Logotype for Workhorse Group Inc

Workhorse Group (WKHS) Proxy Filing summary

Event summary combining transcript, slides, and related documents.

Logotype for Workhorse Group Inc

Proxy Filing summary

1 Dec, 2025

Executive summary

  • The proxy statement seeks shareholder approval for a merger between Workhorse and Motiv Power Systems, with Motiv investors to own 62.5% and pre-merger Workhorse shareholders to own 26.5% of the combined company, and convertible noteholders to own 11% on a fully diluted basis, prior to additional financings.
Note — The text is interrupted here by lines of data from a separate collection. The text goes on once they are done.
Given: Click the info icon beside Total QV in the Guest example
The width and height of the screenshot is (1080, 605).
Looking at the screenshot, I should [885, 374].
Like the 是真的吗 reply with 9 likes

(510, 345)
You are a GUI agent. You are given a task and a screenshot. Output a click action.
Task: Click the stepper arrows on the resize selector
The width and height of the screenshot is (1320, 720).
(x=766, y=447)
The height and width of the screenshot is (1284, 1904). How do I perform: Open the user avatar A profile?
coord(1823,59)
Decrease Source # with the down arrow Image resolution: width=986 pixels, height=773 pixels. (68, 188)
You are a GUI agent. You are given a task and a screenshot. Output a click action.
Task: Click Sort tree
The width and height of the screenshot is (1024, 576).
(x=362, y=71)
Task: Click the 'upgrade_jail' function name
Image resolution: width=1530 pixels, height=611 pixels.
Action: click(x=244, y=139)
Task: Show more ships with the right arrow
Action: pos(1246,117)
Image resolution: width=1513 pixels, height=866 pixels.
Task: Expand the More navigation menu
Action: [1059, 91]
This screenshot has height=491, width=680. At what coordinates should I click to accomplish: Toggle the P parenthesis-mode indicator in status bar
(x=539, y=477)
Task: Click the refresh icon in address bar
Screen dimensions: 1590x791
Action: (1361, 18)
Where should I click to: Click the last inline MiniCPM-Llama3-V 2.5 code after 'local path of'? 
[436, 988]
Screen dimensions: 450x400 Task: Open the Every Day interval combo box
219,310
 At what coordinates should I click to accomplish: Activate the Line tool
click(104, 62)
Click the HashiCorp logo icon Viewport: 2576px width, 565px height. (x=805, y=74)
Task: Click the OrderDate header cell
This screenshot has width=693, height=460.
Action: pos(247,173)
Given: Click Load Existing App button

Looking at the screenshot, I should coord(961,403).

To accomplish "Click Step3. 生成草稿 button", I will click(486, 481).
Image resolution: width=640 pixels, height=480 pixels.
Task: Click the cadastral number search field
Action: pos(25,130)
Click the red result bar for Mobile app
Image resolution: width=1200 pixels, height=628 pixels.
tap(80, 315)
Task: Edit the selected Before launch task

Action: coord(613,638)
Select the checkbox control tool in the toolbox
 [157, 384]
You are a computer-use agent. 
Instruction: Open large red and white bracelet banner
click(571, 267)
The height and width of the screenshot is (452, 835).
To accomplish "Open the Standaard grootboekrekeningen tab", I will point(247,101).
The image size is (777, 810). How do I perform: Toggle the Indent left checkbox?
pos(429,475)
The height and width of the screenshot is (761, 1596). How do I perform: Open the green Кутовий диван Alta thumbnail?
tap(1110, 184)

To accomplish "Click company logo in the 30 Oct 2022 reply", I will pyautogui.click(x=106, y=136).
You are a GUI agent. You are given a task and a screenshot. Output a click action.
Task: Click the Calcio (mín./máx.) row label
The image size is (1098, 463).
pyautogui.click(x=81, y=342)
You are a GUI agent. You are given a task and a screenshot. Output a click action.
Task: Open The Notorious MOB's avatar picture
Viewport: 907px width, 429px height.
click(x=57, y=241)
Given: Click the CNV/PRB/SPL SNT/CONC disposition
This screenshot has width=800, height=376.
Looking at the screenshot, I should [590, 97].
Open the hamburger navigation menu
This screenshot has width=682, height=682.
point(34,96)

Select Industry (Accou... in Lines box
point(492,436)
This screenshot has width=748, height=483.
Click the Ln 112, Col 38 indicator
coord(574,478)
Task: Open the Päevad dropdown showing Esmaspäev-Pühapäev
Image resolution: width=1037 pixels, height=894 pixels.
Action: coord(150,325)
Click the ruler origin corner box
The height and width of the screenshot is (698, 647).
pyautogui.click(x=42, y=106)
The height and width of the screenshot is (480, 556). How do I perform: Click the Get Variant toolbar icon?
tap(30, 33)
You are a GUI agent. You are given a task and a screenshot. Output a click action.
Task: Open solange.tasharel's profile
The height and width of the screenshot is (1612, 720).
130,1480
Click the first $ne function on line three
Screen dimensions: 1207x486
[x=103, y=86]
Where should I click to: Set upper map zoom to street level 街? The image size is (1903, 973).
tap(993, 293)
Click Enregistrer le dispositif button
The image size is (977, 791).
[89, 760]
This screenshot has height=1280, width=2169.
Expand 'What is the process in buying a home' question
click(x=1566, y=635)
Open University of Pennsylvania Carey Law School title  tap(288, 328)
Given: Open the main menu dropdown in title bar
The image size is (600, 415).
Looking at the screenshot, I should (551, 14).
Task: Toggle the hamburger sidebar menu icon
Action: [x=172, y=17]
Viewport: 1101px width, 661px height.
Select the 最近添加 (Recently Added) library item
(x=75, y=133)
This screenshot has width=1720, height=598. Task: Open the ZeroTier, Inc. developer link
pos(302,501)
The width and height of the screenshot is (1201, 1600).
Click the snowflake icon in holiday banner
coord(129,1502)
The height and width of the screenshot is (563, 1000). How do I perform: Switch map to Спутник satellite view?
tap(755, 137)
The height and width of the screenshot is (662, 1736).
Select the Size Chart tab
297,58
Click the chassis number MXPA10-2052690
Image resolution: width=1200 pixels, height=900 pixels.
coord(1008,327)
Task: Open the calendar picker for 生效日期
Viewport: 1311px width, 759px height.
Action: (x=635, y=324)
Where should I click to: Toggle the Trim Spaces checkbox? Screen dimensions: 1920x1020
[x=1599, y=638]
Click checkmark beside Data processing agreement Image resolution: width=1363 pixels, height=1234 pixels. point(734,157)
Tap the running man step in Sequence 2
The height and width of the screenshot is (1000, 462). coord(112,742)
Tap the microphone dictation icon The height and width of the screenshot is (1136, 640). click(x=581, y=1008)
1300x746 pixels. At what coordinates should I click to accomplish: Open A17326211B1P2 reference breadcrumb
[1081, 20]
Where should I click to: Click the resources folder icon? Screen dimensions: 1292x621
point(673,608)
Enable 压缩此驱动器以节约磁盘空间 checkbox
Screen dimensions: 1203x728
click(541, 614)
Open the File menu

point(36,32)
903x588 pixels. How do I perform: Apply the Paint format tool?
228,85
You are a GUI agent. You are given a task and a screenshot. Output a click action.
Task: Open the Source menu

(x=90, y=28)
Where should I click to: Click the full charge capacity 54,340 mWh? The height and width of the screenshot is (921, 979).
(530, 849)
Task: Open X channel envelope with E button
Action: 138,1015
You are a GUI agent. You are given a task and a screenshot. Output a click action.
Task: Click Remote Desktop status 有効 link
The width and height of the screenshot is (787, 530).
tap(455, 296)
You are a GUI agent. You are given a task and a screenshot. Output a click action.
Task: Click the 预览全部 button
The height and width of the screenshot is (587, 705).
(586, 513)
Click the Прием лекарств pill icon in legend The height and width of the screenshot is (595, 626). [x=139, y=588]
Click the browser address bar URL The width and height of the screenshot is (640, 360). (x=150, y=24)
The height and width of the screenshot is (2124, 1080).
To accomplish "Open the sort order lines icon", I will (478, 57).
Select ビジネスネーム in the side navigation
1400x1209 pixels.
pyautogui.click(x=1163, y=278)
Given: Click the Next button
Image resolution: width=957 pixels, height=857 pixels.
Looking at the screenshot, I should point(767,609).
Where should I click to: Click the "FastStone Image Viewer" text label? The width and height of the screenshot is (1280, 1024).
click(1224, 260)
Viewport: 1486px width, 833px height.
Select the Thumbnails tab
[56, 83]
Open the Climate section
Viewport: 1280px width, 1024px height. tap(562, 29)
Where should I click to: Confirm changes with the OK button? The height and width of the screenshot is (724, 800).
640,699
  • The merger is structured as an all-stock transaction, with all Motiv equity and debt cancelled in exchange for Workhorse common stock, and all unexercised Workhorse options cancelled for no consideration; unvested equity awards will fully vest at closing.

  • The combined company will continue to trade on Nasdaq under the symbol "WKHS"; a reverse stock split (1-for-8 to 1-for-12) may be implemented to meet listing requirements.

  • The merger is conditioned on closing debt financing of up to $20 million from Motiv's controlling stockholder, and the repayment of Workhorse's 2024 Notes, with a $5 million convertible note already issued to Motiv's affiliate.

  • The Workhorse board, after a thorough review of strategic alternatives, unanimously recommends the merger as the best available option for shareholders, citing ongoing going concern risks and limited access to capital.

Voting matters and shareholder proposals

  • Shareholders are asked to vote on nine proposals: (1) stock issuance for the merger and related financings, (2) reverse stock split, (3) amended incentive plan, (4) charter amendment, (5) advisory charter proposals (increase authorized shares, opt out of Nevada Control Share Act, exclusive forum/waiver of jury trial), (6) election of eight directors, (7) say-on-pay, (8) auditor ratification, and (9) adjournment.

  • Approval of proposals 1–4 is required to consummate the merger; the board recommends voting "FOR" all proposals.

Board of directors and corporate governance

  • Upon closing, the board will be reduced to seven members: two designated by Workhorse and five by Motiv; Scott Griffith (Motiv CEO) will become CEO of the combined company.

  • The combined company will be a "controlled company" under Nasdaq rules, with Motiv's controlling stockholder initially holding 62.5% of voting power.

  • The charter amendment will increase authorized common shares to 100 million, opt out of the Nevada Control Share Act, and add exclusive forum and jury trial waiver provisions.